Fortune just quoted ex-Palantir New York Assemblymember Alex Bores on deep fakes. He says they are “a solvable problem” using the Coalition for Content Provenance and Authenticity (C2PA) standard that cryptographically signs media files with tamper-evident credentials.
Bores’ cup is half full. That’s not a real solution, though. The half he’s missing is the half that matters most in deepfakes.
Abusing an HTTPS Analogy
Bores lazily compares C2PA adoption to the shift from HTTP to HTTPS in the 1990s:
It’d be like going to your banking website and only loading HTTP, right? You would instantly be suspect.

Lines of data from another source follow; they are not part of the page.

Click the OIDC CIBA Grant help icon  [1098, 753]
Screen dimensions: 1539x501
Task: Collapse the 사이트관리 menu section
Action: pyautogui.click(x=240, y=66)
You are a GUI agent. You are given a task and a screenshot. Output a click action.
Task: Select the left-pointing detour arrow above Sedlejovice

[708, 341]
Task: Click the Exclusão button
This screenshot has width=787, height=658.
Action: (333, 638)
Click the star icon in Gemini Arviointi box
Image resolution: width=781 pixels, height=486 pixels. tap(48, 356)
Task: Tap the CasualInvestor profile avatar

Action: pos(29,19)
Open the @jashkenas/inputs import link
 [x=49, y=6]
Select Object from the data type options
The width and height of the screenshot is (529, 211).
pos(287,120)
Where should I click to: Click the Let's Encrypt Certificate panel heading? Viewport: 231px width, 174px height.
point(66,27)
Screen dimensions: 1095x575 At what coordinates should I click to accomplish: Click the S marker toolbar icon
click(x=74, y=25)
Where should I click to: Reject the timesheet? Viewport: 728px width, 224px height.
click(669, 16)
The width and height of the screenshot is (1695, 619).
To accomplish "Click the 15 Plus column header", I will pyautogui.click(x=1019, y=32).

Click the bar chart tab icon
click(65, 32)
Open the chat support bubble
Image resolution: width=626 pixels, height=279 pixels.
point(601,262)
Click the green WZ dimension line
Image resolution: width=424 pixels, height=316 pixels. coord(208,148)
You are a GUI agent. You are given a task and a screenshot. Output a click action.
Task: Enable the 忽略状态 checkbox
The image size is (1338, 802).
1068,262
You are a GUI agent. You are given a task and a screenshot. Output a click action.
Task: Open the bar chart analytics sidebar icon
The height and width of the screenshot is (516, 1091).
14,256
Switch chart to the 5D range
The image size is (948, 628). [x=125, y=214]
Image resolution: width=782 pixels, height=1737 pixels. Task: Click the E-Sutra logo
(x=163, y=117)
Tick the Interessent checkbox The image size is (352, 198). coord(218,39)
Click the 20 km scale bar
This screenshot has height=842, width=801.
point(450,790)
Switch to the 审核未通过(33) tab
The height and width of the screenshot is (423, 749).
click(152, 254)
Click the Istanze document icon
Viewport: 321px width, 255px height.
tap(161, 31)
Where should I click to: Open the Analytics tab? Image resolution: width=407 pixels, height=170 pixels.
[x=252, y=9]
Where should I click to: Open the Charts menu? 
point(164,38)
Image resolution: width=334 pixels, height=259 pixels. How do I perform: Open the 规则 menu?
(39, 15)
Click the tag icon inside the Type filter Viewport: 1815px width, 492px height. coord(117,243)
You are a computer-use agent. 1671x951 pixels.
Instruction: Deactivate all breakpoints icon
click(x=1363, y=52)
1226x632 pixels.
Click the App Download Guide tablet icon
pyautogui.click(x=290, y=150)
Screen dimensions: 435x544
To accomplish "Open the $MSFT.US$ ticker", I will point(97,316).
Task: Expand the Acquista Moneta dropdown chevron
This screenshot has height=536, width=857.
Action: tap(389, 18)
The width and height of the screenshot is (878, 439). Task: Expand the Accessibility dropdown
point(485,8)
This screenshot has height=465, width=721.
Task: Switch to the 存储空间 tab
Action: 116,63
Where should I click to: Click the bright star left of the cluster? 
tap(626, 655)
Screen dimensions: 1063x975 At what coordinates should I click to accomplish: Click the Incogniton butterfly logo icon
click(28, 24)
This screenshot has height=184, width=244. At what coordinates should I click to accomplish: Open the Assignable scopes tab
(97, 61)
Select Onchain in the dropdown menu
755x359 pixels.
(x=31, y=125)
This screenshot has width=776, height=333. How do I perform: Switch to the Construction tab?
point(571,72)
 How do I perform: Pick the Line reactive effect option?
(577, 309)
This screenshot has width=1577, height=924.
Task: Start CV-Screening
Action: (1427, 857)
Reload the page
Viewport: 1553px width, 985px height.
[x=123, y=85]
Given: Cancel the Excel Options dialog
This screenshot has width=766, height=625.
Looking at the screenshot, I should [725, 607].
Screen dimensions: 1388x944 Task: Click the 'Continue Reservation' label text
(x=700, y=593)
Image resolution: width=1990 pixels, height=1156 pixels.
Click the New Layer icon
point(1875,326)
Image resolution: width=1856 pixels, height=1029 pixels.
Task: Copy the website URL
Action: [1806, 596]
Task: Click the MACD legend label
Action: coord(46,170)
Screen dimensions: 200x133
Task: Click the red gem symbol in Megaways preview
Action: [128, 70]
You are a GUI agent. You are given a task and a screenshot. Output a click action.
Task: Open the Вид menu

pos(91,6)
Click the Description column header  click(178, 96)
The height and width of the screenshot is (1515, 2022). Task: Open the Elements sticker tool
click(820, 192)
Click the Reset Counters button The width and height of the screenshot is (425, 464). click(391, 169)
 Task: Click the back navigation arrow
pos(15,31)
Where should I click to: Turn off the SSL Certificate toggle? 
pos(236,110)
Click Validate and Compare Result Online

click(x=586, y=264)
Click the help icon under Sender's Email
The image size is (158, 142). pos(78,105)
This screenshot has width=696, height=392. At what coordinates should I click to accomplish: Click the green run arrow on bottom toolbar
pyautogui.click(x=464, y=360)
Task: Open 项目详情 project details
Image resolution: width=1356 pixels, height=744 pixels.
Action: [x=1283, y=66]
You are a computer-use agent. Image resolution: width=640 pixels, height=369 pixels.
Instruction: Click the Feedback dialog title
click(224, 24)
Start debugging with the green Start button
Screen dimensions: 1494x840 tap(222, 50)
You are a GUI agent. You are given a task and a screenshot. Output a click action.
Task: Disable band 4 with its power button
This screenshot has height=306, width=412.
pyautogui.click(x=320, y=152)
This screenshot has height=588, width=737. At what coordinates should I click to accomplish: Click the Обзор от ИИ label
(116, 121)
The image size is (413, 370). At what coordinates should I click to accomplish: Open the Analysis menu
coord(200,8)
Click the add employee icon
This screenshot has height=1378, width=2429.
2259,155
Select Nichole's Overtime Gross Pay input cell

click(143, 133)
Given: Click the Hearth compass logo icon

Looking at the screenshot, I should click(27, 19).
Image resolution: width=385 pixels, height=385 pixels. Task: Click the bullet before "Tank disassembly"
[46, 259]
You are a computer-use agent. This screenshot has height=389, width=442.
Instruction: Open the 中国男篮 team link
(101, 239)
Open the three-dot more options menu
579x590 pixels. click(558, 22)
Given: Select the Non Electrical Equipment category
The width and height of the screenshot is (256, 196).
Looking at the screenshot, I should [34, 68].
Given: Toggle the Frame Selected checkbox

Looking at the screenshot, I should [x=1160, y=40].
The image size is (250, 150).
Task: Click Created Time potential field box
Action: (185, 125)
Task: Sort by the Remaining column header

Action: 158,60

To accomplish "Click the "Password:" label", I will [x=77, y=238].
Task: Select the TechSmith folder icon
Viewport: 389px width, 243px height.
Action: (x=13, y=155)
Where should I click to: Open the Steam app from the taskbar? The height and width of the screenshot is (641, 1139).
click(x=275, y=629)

The analogy is instructive, and not in the way he intends. HTTPS works in very discrete ways:
- A centralized trust hierarchy (certificate authorities) decides who gets certificates preloaded and trusted
- The check is simply valid certificate or not, a binary test
- Browsers now enforce it automatically, meaning users no longer choose
- The failure mode has been made abundantly clear: no glowing padlock, no transaction
For C2PA to work the same way, platforms would need to refuse to display unsigned content. That breaks the web, ending up the opposite of HTTPS, because it rises up to a digital rights management issue far above the infrastructure. It also creates a two-tier system where institutional media gets a pay-to-speak trust signal and everyone else gets suspicion and cancelled by default.
Even Bores acknowledges the adoption problem:
The challenge is the creator has to attach it.
Like, self-signed?
HTTPS succeeded because servers had to implement or get regulated out of existence. That’s like saying gas pipes can’t leak, rather than the gas has to be quality content. CardSystems was crushed for failures to stop leaks. PCI DSS dropped a hammer on all payment card transactions everywhere if they were leaky. HTTPS was mandated on the transit path with an absolute ban threat.
In 2009 Google called me into their offices and begged for help continuing use of broken and insecure SSL, because they thought I could lobby for them to stop PCI mandating strong HTTPS. They liked leaky pipes. Talk about regulatory authority forcing innovation. Google lost that argument, big time. And I certainly didn’t take their money for dirty work. I told Google to stop being a jerk and help PCI help them protect their own users. There’s simply no equivalent forcing function like this for individual content creators.
Verification Isn’t Perception: Age of the Integrity Breach
The deep problem is that C2PA solves for the wrong layer. Cryptographic provenance answers whether content is signed by a trusted source. It does nothing for the integrity of a viewer, whether they accurately perceive what they see.
As I wrote yesterday, the people who are most vulnerable to synthetic face manipulation are those with the least levels of perceptual training. Beware the isolated communities behind in the “face-space” race, who never developed the dimensions to distinguish unfamiliar groups.
They can’t detect fakes because they never learned to see the reals.
And a C2PA warning label ain’t gonna fix that.
- Labeled fakes still cause harm. Bores himself notes that “even a clearly labeled fake can have real-world consequences” for deepfake porn victims. The label doesn’t undo the perceptual and emotional damage.
- Signed content can still deceive. Authentic footage, cryptographically verified, can be selectively edited, deceptively framed, or presented without context. C2PA tells you the file wasn’t tampered with. It doesn’t tell you whether the framing is honest.
- The viewer still has to see. If you can’t distinguish faces from unfamiliar ethnic groups, you can’t evaluate whether signed footage of “protestors” or “terrorists” or “immigrants” actually shows what the caption claims.
A Tale of Two Problems
Bores is right about the obvious stuff, infrastructure matters. C2PA still should be the default in devices like cameras and even phones. Platforms should surface provenance data. Institutions should require it for evidentiary contexts.
But infrastructure solves an institutional problem related to journalism, courts, banking, and official communications. It doesn’t solve for the human problem.
The cup is half empty because the human problem is perceptual poverty. The solution isn’t going to be cryptographic. It’s exposure – structured, high-volume exposure that builds out the perceptual dimensions people need to see what they’re looking at.
C2PA answers: “Should I trust a source?”
Perceptual training answers: “Can I see what’s actually in front of me?”
Both questions matter, yet Bores is only asking the far less important one.